Abstract
In recent developments of unconventional gas reservoirs, there has been a move towards drilling horizontally to increase formation contact with the objective to increase production. A longer horizontal extension gives greater formation contact. However, these extended laterals must be cemented which has caused constraints on optimal reservoir production. Studies have indicated that conventional cements are one of the primary causes resulting in reduced fracture initiation.
Acid-soluble cements have been advocated for use in unconventional gas reservoirs as a means to reduce the rate of inefficient fracture initiations. The logic behind using acid-soluble cement was based on field study examinations completed in 2005. These studies indicated that more than 25% of cemented horizontal laterals experienced fracture initiation problems compared to 4% for uncemented horizontal laterals. In acidizing acid-soluble cement in the area of strategically placed clusters, conditions approaching open hole are obtained similar to that of uncemented horizontal laterals. Cement remaining between clusters provides sufficient zonal isolation for well bore stability.

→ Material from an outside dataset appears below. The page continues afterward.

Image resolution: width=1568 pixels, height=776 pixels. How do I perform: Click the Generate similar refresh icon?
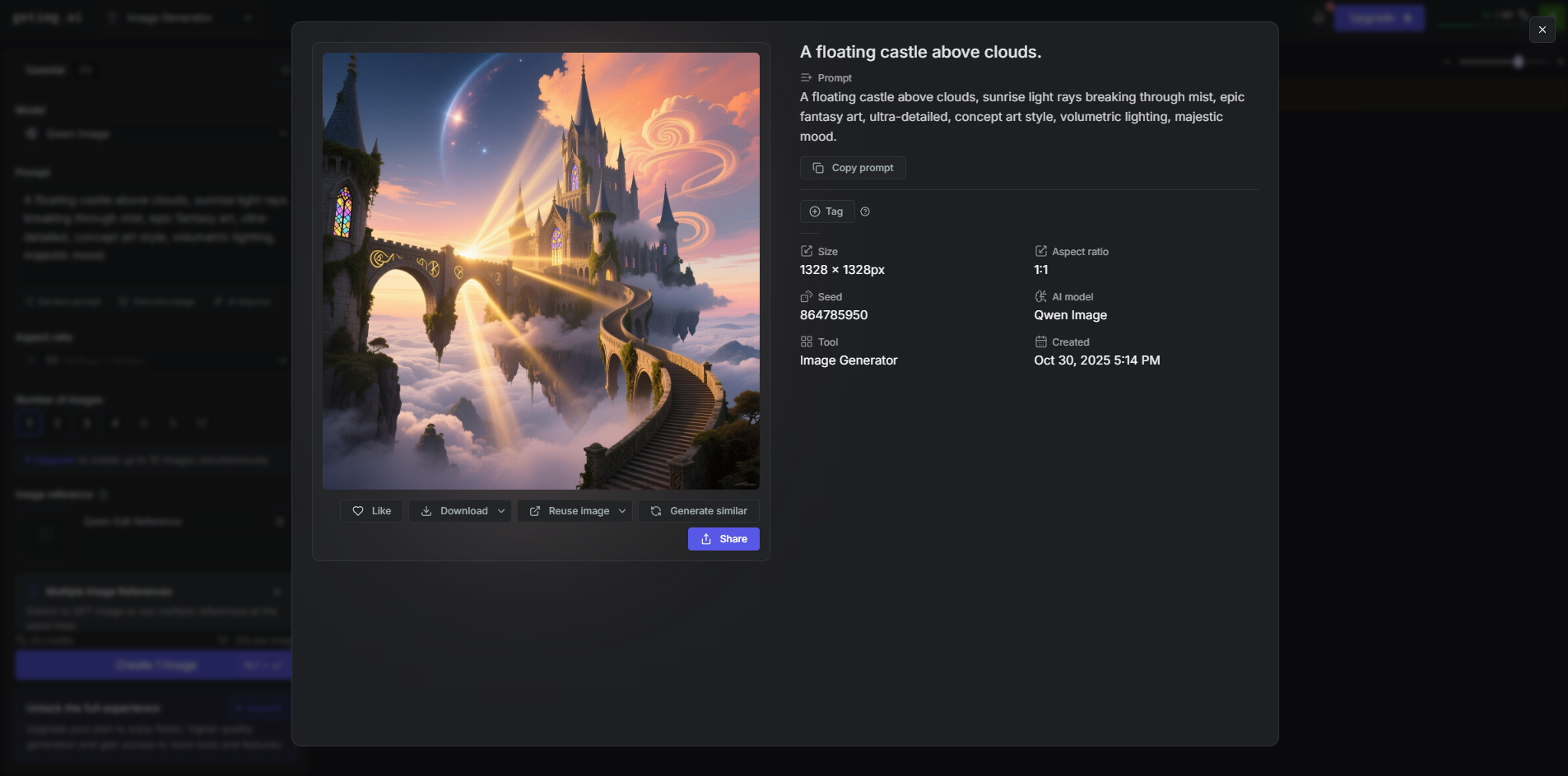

There are no standard tests to define the characteristics of acid-soluble cements such as acid solubility or rate of dissolution that are factors crucial to obtaining good cement removal and minimal near well-bore issues. In this context a prototype test method has been developed to more closely simulate dissolution of acid-soluble cement for unconventional gas reservoir applications. Data obtained indicate the benefits of such a method to define the most appropriate acid-soluble cements, acid treatments and develop improved systems.
Published test parameters vary considerably and given the number of variables involved in dissolution techniques there is a question as to what defines a good acid-soluble cement. Development of a test method that simulates down hole conditions provides a tool to design acid-soluble cement systems to optimize open hole around perforations and ultimately minimize fracture initiation problems.